The factors that influenced the Stock Exchange of Thailand (SET) index last week will continue to do so this week, chief among them the Map Ta Phut industrial-projects suspension saga. The focus will be on the Natural Resources and Environment Ministry's regulations on health impact assessments and the formation of an independent oversight body, as well as how many of the 65 suspended projects will be allowed to go ahead, aside from Siam Yamato. The fate of the sixth gas-separation plant is crucial as it involves the downstream petrochemical industry. Most of the affected stocks are trading at levels seen in September, when the suspension order was maintained. As such, these stocks are unlikely to see any significant increase in price.
Local individual and institutional investors will be key, as foreign volume will be thin over the holiday period. The market should rise due to increased investment in long-term equity funds and retirement management funds, with the SET Index likely to end the year at between 735 and 740 points.
Some stocks should be held by investors until next year, such as KBANK, which has maintained profit growth through increased loans to small and medium-sized enterprises; SAT, which has seen a return to brisk orders; TUF, which should see continued profit growth due to production relocation to cut costs; and BCP, which is trading at five times lower than prospective earnings.
The political situation will continue to be an area to watch, as it could lead to volatility, so investors should be careful. Happy New Year!
KAVEE CHUKITKASEM
Assistant managing director
Kasikorn Securities
The Thai market's bullishness should continue in early 2010, and a "January effect" is likely. The SET Index should hit 760 points again in January, and will continue its rise this week.
However, investors should also beware of a possible "post-January effect". The Thai market could face renewed political pressure as the Supreme Court is due to rule in the Bt76-billion asset-seizure case against former prime minister Thaksin Shinawatra. It is likely that the red shirts will launch mass rallies ahead of the ruling, which will have huge consequences for both the government and the opposition.
Investors should gradually unload shares in the first two weeks of January, and return to the market when the political environment is clearer.
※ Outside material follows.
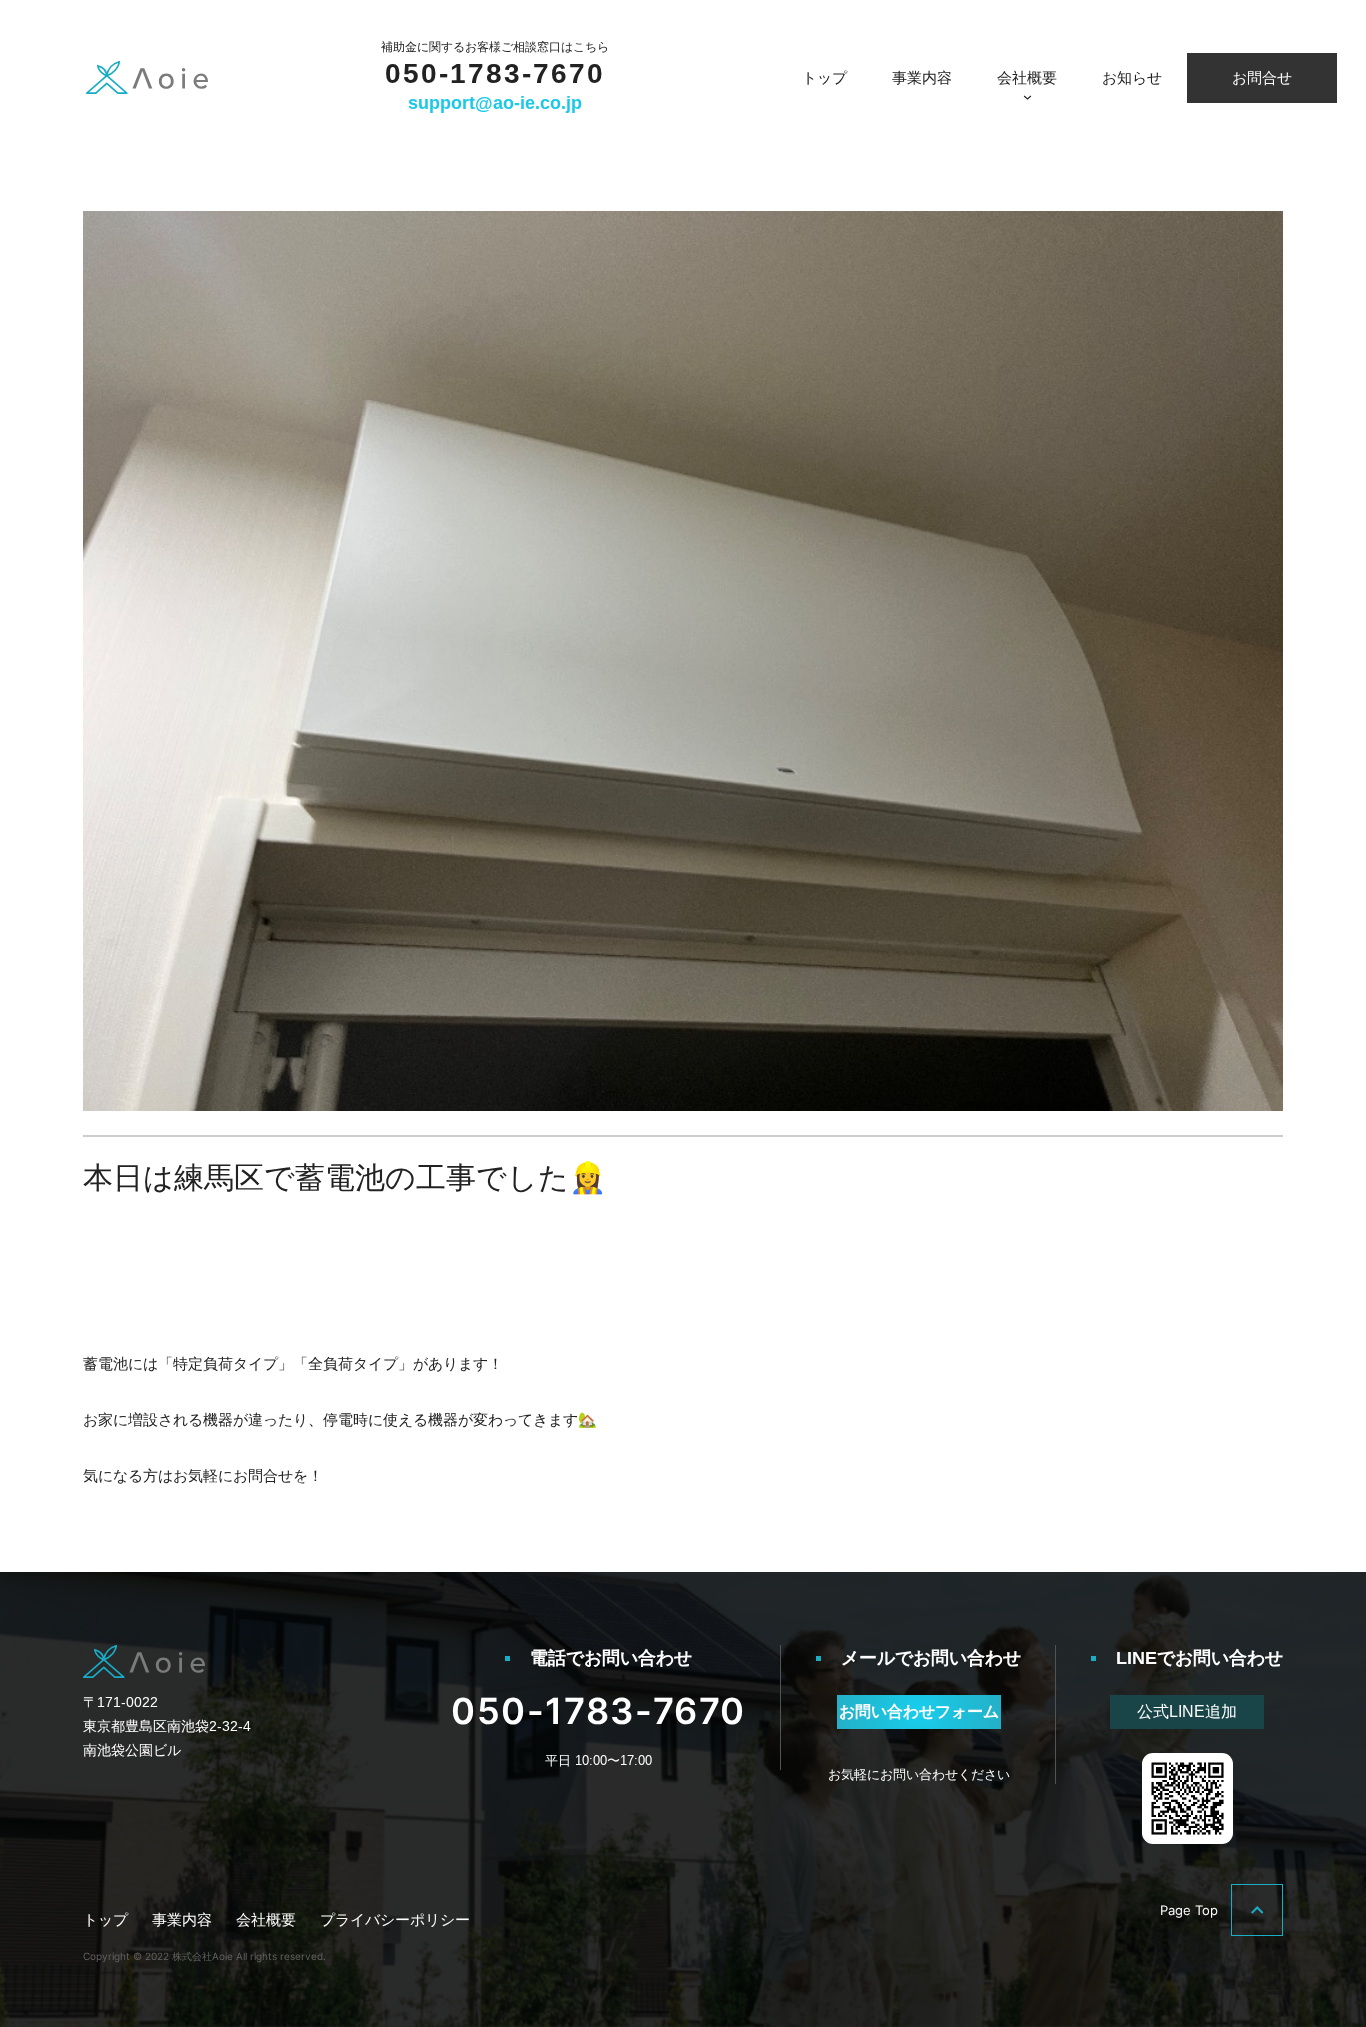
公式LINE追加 (1187, 1711)
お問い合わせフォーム (919, 1711)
In the short term, speculate on QH, PS, CENTEL and STANLY, which are expected to show impressive performances in the fourth quarter of 2009 and the first quarter of 2010. Investors should also consider PTTEP, LH, ADVANC and BBL, whose prices could rise on window-dressing by large investors, and on the "January effect".
SUKIT UDOMSIRIKUL
Siam City Research Institute
With only three trading days left this year, the stock market is set for thin trading, and the SET Index will likely move in a narrow range. Domestic factors will have the biggest influence, with health impact assessment guidelines in focus, as well as the Bank of Thailand's economic figures. Still, these factors should not have a big effect on market movements.
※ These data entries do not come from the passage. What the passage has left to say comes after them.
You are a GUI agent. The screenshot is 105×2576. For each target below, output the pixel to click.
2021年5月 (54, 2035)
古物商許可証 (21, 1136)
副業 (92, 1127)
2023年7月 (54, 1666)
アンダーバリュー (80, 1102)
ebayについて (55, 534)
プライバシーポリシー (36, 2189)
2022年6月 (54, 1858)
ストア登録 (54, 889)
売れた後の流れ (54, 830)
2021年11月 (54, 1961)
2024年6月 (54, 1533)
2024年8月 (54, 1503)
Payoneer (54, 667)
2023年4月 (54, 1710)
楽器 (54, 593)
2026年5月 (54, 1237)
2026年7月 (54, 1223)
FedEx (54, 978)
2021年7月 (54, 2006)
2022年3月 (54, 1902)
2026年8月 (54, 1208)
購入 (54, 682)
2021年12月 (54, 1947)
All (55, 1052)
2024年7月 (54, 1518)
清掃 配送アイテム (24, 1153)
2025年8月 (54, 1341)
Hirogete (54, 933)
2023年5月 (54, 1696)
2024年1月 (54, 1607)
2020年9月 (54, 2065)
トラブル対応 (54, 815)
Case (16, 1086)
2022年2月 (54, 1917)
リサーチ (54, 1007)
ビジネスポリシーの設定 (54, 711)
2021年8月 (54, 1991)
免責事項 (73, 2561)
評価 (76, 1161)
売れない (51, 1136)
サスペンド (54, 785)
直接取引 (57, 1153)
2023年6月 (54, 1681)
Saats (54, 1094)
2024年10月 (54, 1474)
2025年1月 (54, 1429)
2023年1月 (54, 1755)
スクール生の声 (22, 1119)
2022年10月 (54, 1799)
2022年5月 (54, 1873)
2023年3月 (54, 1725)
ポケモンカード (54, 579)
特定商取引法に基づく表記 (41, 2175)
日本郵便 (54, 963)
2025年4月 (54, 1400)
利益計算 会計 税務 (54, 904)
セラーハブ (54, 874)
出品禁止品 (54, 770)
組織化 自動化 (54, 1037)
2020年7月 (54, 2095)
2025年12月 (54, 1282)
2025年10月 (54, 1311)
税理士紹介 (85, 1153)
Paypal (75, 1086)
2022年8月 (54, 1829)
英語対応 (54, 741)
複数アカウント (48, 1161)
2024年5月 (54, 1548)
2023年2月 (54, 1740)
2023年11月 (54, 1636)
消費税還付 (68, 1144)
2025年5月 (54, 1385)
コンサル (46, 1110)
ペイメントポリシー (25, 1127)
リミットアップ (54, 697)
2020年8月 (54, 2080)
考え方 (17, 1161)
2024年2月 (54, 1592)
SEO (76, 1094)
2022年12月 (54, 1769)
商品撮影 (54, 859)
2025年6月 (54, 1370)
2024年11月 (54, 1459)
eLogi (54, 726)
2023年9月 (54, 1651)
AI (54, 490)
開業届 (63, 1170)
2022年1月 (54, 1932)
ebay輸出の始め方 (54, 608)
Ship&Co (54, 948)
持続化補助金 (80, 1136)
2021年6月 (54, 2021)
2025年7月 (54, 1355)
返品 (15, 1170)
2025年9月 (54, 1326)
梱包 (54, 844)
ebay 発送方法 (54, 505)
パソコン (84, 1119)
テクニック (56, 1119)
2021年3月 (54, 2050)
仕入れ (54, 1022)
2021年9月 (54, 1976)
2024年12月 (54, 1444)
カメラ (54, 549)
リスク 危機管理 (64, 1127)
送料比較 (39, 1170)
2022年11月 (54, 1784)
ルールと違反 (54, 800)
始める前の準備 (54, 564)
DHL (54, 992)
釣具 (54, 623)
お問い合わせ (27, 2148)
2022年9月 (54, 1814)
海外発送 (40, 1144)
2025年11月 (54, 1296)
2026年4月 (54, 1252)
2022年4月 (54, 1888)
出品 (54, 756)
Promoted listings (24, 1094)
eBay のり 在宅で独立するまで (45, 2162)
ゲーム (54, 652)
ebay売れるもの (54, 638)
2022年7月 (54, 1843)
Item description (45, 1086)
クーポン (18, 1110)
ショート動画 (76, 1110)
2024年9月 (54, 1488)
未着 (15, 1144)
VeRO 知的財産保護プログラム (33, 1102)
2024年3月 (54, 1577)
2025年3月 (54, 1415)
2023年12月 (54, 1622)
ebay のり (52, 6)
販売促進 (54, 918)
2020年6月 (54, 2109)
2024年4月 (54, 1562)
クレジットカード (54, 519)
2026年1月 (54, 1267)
More interesting is how the market will look in the first week of January. It is likely to rise in a "January effect", with supports from continued capital inflows, the dollar's weakening and a clearer outlook for the Map Ta Phut fiasco.
Capital inflows to Asia should continue as their economic growth is stronger than that of developed countries, while interest rates here are likely to rise. Another issue to watch is China's second stimulus package. Meanwhile, the US dollar could weaken in the short term after dollar-asset allocation is completed, spurring speculation on risky assets. Moreover, it remains uncertain how US rates will move.
Domestically, it is possible that some of the 65 suspended Map Ta Phut projects will be able to proceed faster than expected. Political risk will be heightened in late January.
The Index is likely to move between 750 and 800 points in January, so investors should start to accumulate. Focus should be placed on high-dividend stocks such as TRT, TMT and TPAC, which will likely pay 2009 dividends of Bt0.57, Bt0.50 and Bt0.52, respectively. Investors should focus on stocks that show recovery, such as MINT, BGH and PTTEP, whose prices have already factored in negative news.